The key reason for weekend games traditionally kicking off at 3pm on Saturdays was when football started up as an organised sport, most industrial workers finished at midday on a Saturday. A 3pm start gave them time to finish work, wash, eat and get down to the ground for the game.
This ritual has become more of a luxury than custom with a tyranny of greed and obsession for revenue exploiting the loyalty of fans amidst the impracticalities that Friday night football is likely to cause.
For away fans, an evening kick-off on a Friday and a journey of any length means a return home in the early hours of Saturday morning. Public transport will be nigh on impossible, therefore making the game even more inaccessible for those without a car.
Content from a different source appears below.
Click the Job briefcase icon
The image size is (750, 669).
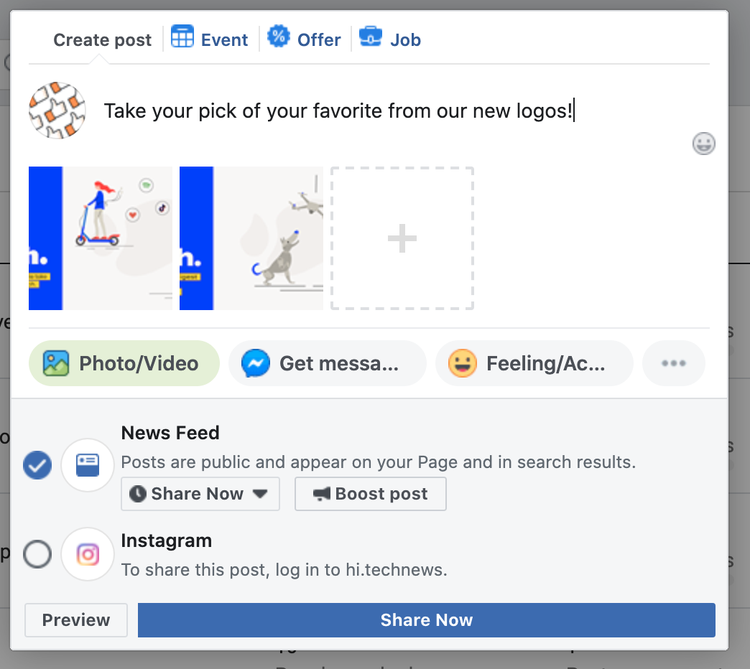pos(371,36)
On the other hand, it can be argued that the beautiful game will forever be cherished and fervent supporters will go out of their way to ensure they are able to watch their beloved club, be it on the big screen or by using every last resource to make their way to the respective stadium.
Stelling is promising the programme will have lighter vibes to those normally associated with Sky Sports on a weekend or Monday night. However, he has maintained that the “star of the show will still be the game” and ultimately that it will attract sizeable interest, no matter what day or time the game is scheduled.
Manchester United vs. Southampton is followed by Chelsea vs. Liverpool, so there is certainly no shortage of quality for those who prefer the comfort of the sofa on a Friday evening.
Jose Mourinho’s men will be looking to continue their perfect record under their new boss following victory in the Community Shield, which was backed up by last Sunday’s 1-3 win at the Vitality Stadium. Southampton opened their campaign with a disappointing 1-1 draw at home to Watford and will go into the match on Friday as heavy underdogs, despite winning this fixture in January thanks to a debut winner from Charlie Austin.
Betway have priced the Saints at 7/1 to repeat this feat, with Manchester United understandably 4/9 favourites and with the luxury of finally being able to select the world’s most expensive player – Paul Pogba. This is further proof that money makes not just the world go round, but the football world too.